Developers that recently acquired dozens of properties in downtown Reno to build the so-called 'Neon Line District' are now asking city officials for millions in subsidies to make it a reality.
Jacobs Entertainment, which owns the Sands Regency and Gold Dust West casinos, has purchased numerous properties in the 4th St. corridor west of Virginia St. with the hopes of building a $1 billion mixed-use development.
But this week, developers are expected to ask city council members to approve over $23 million in public financing to make the new district come to life.
According to the proposed agreement posted online, Jacobs Entertainment will ask officials to sell two city-owned properties, valued at $3.06 million, for $50,000.
Jacobs Entertainment also wants the city to create a new 'tax increment financing district,' under which developers would be entitled to as much as $20 million.
City staff wrote the proposal could transform 'a blighted area into a vibrant urban center with quality public facilities, new urban housing, increased economic activity, and additional tax revenue to the City over time.'
But staffers also warned that choosing not to sell the two city-owned properties at market value would divert funding from the new public safety center, the Moana Pool and city hall earthquake retrofit.
City council members are expected to debate the proposal during their regular meeting Wednesday morning at 10:00 a.m.
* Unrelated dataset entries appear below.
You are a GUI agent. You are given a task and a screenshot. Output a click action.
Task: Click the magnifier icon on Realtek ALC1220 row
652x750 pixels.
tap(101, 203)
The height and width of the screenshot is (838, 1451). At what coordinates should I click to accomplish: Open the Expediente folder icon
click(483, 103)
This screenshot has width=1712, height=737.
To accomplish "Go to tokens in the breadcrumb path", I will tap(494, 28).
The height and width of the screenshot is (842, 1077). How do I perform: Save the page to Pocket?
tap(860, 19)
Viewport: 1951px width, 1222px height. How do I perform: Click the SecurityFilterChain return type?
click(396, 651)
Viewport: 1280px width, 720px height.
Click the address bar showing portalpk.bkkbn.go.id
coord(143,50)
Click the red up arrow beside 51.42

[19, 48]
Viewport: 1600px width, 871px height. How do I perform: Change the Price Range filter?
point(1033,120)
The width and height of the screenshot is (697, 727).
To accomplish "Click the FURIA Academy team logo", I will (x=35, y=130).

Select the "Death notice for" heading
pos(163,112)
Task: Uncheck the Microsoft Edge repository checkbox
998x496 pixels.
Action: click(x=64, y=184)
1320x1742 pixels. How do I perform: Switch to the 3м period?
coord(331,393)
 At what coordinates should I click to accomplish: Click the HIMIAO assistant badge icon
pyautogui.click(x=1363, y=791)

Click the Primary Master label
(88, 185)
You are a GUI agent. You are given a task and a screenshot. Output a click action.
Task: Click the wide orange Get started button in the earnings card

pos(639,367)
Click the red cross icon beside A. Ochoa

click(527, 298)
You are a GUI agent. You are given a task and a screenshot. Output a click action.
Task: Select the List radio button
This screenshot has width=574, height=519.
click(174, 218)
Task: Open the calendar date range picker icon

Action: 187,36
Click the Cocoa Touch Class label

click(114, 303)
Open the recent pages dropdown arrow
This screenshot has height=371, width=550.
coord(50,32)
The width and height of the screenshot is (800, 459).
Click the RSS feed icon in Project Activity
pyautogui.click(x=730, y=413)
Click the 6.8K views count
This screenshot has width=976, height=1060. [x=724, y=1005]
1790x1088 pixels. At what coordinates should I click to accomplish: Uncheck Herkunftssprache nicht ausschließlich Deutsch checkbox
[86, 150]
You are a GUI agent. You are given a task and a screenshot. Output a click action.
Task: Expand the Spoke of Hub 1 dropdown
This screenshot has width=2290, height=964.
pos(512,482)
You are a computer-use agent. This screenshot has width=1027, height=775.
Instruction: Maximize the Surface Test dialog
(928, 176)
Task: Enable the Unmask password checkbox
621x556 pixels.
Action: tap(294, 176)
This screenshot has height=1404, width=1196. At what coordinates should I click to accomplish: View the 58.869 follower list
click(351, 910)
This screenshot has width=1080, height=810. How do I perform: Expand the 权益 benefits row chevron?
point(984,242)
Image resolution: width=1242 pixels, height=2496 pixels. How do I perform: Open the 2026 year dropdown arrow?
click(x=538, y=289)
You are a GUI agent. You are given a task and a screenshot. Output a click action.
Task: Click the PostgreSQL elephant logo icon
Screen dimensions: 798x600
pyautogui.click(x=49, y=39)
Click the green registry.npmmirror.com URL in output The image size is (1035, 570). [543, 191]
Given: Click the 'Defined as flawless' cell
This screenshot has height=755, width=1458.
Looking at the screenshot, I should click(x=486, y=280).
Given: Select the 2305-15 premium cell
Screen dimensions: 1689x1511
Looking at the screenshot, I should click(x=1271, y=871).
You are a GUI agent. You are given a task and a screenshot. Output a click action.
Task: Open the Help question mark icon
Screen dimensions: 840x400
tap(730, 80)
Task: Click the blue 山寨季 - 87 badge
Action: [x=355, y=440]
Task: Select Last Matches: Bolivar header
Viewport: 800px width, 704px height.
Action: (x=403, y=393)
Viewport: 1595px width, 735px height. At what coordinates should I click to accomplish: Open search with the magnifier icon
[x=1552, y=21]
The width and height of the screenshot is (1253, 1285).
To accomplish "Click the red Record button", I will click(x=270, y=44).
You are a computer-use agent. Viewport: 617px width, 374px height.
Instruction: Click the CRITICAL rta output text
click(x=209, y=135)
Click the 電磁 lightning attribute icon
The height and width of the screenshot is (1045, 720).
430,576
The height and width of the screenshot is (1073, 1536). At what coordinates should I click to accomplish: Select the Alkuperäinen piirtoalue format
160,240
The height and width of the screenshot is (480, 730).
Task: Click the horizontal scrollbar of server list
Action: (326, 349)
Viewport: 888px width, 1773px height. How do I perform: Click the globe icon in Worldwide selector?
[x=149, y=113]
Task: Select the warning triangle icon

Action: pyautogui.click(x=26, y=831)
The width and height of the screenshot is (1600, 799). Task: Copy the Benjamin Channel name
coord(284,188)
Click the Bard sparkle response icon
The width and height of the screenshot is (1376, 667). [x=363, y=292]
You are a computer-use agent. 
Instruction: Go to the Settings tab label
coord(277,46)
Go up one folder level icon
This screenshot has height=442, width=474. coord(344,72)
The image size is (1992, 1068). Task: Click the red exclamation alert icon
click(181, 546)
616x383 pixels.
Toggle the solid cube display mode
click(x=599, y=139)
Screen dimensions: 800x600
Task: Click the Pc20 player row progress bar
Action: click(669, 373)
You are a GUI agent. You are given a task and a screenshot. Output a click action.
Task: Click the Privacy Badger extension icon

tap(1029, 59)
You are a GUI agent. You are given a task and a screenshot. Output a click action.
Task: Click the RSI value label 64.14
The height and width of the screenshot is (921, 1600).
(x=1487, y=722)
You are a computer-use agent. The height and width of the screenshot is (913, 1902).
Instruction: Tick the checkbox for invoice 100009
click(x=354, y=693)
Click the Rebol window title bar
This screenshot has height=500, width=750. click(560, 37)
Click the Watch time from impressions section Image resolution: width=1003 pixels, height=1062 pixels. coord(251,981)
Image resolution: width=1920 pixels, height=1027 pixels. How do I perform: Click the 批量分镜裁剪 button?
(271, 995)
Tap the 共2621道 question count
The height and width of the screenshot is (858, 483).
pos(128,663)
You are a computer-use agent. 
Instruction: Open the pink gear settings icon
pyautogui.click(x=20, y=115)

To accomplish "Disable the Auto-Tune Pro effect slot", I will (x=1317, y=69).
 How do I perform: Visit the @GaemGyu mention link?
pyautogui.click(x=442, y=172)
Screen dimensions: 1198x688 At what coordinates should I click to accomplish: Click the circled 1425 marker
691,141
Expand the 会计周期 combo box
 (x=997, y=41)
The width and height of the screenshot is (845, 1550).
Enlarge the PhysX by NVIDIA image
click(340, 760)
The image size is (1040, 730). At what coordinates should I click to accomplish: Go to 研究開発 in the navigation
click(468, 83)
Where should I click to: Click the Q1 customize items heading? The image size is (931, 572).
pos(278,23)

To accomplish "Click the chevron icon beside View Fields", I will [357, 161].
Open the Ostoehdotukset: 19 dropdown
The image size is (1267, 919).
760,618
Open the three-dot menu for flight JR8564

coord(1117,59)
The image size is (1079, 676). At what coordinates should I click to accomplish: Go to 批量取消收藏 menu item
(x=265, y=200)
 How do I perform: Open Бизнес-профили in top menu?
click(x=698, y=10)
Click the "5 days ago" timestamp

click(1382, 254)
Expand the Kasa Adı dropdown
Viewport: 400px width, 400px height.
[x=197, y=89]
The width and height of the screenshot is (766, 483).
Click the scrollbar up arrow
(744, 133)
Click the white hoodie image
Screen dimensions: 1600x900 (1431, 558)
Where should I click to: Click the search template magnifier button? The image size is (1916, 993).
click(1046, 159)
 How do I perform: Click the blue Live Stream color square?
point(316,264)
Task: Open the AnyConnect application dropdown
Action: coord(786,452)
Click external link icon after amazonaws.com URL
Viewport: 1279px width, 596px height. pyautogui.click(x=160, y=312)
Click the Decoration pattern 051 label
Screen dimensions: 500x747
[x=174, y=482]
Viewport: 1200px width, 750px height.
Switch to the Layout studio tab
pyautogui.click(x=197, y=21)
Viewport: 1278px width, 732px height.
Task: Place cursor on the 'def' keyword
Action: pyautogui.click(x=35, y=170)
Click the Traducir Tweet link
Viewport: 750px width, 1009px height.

The 20-year proposal lays out the ambitious goals of the Neon Line District: renovation of the Sands Regency Hotel Casino, 2,000-3,000 residential units, a 6,000-seat outdoor amphitheater and other commercial, retail and entertainment spaces.
Jacobs Entertainment has already installed several pieces of art and neon signs along 4th St. and converted an old motel into the Renova Flats apartment complex.
Councilwoman Jenny Brekhus told News 4-Fox 11 said the developer's requests were 'highly unusual.'
It's bigger than anything I've ever seen and I've focused on these for over 20 years.
"They want to buy city property at highly discounted rates. They want city streets. They want relief from a lot of regulations and fees and then they want some of the taxes that they create, both property and sales tax," Brekhus said.
Brekhus questioned whether agreeing to the proposal would prevent the city from focusing on other projects and services.
"The question that I'm scratching my head about is. Why them? Why now? Why would we do this? We're a low tax burden state so we don't have a lot of money to give up and if we give it up we can't do the essential services that we have to provide to our growing population.
A spokesperson for Jacobs Entertainment said the company was not available for comment on the plans.